Dataset rows:
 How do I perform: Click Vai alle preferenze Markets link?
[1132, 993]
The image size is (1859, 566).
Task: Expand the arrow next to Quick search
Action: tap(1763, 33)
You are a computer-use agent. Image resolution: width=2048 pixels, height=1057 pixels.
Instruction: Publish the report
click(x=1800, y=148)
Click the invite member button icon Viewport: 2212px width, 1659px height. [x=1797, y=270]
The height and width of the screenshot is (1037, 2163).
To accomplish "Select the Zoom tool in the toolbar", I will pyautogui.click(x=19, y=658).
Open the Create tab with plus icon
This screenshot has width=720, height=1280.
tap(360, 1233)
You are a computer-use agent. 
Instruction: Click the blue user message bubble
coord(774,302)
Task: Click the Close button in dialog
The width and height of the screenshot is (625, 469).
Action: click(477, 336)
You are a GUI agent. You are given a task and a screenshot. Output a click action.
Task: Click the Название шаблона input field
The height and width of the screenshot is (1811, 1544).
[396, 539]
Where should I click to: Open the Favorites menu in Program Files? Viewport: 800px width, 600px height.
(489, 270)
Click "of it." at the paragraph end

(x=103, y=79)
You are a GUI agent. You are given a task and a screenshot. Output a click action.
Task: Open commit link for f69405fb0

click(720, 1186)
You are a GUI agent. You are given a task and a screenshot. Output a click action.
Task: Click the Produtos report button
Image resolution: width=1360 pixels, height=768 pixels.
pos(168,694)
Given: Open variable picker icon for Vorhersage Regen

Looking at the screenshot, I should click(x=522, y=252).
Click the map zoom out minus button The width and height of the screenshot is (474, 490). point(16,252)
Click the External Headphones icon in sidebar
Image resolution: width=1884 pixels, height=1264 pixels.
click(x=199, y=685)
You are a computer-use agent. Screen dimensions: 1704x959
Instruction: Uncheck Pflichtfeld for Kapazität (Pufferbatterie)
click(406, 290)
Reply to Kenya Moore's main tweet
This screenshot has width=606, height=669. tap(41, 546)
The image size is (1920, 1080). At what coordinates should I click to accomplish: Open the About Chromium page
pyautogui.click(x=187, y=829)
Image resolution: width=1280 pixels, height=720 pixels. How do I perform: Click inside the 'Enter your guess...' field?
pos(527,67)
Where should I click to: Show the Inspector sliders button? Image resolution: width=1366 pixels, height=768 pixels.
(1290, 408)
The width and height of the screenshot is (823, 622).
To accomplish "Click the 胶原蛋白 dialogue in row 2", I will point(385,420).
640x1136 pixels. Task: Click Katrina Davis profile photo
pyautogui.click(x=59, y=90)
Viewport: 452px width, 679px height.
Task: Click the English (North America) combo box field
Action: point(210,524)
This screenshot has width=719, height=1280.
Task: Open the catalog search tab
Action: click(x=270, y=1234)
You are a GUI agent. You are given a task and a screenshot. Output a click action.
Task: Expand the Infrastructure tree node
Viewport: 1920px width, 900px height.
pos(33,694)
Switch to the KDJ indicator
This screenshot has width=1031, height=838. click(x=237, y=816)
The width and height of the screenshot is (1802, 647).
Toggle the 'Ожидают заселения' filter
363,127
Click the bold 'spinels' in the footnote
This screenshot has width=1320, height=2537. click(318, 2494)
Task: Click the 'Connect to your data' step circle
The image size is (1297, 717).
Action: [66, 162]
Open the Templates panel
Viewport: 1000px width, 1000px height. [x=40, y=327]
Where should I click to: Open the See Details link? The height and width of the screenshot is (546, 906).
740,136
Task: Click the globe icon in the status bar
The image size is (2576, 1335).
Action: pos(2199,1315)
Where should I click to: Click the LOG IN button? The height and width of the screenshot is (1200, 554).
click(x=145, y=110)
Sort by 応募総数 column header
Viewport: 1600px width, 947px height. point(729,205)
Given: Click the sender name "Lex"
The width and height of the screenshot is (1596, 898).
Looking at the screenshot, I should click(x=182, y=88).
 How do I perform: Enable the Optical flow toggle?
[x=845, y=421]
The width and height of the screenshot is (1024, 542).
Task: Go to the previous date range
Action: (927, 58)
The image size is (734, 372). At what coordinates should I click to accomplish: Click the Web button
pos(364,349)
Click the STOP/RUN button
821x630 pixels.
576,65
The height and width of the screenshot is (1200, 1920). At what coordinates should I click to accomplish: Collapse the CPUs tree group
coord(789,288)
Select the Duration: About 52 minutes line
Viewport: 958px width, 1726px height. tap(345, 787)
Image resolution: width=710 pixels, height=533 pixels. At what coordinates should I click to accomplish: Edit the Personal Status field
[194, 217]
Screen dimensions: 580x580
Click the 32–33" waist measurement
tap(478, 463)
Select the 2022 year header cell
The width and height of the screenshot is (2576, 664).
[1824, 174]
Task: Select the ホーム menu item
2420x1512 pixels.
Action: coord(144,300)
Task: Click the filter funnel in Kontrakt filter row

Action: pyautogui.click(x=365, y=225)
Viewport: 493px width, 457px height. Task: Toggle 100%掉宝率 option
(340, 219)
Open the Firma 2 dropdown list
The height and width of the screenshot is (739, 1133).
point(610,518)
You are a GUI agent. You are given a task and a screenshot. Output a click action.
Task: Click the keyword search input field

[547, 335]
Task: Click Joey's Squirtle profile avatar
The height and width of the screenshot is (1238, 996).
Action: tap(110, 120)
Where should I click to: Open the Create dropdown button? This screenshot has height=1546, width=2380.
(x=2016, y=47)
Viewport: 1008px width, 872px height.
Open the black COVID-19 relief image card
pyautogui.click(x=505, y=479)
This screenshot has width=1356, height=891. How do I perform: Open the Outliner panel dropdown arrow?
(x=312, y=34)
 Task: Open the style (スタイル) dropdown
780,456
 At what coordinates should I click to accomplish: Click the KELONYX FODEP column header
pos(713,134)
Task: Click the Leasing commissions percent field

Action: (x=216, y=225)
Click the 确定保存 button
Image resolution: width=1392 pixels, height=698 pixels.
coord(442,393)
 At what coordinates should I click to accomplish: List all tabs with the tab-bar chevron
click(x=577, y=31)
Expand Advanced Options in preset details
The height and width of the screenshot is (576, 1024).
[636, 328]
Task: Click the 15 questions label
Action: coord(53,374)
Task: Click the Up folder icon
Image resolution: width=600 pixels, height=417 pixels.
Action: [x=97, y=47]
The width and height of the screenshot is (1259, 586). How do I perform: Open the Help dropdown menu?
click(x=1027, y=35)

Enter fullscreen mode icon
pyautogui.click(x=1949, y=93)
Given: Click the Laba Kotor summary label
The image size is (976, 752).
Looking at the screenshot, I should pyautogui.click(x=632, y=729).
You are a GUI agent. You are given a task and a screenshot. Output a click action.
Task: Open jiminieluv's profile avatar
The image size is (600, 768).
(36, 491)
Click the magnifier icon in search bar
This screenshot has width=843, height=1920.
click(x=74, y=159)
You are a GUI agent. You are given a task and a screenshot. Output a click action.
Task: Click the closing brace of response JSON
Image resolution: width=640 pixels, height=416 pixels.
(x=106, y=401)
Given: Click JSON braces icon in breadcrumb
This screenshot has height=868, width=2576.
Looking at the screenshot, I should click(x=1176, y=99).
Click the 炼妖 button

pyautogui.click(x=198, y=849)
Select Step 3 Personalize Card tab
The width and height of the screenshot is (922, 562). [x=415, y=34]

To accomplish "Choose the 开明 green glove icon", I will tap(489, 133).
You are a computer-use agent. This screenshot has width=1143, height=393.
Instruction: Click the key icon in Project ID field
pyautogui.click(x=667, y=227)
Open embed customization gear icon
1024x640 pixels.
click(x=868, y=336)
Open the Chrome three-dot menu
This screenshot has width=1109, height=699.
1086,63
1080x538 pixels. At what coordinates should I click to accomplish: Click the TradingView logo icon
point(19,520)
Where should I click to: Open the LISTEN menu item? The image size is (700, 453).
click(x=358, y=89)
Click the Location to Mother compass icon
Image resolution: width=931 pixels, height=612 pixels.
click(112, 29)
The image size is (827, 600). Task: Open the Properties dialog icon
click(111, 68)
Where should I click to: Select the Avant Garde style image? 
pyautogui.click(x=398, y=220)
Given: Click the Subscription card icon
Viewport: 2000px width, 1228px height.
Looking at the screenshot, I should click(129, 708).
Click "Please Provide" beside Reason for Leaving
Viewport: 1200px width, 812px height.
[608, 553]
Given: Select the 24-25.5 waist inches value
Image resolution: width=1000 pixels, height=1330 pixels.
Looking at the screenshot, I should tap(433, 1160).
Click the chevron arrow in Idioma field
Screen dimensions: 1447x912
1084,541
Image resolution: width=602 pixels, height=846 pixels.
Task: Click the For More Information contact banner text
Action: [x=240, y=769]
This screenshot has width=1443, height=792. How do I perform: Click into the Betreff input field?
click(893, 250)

Written task: Transcribe the lines of the records above, starting with the line that contains "The height and width of the screenshot is (1037, 2163)." and going on through the line that contains "Looking at the screenshot, I should click(x=522, y=252).", keeping both of those lines.

Complete output:
The height and width of the screenshot is (1037, 2163).
To accomplish "Select the Zoom tool in the toolbar", I will pyautogui.click(x=19, y=658).
Open the Create tab with plus icon
This screenshot has width=720, height=1280.
tap(360, 1233)
You are a computer-use agent. 
Instruction: Click the blue user message bubble
coord(774,302)
Task: Click the Close button in dialog
The width and height of the screenshot is (625, 469).
Action: click(477, 336)
You are a GUI agent. You are given a task and a screenshot. Output a click action.
Task: Click the Название шаблона input field
The height and width of the screenshot is (1811, 1544).
[396, 539]
Where should I click to: Open the Favorites menu in Program Files? Viewport: 800px width, 600px height.
(489, 270)
Click "of it." at the paragraph end

(x=103, y=79)
You are a GUI agent. You are given a task and a screenshot. Output a click action.
Task: Open commit link for f69405fb0

click(720, 1186)
You are a GUI agent. You are given a task and a screenshot. Output a click action.
Task: Click the Produtos report button
Image resolution: width=1360 pixels, height=768 pixels.
pos(168,694)
Given: Open variable picker icon for Vorhersage Regen

Looking at the screenshot, I should click(x=522, y=252).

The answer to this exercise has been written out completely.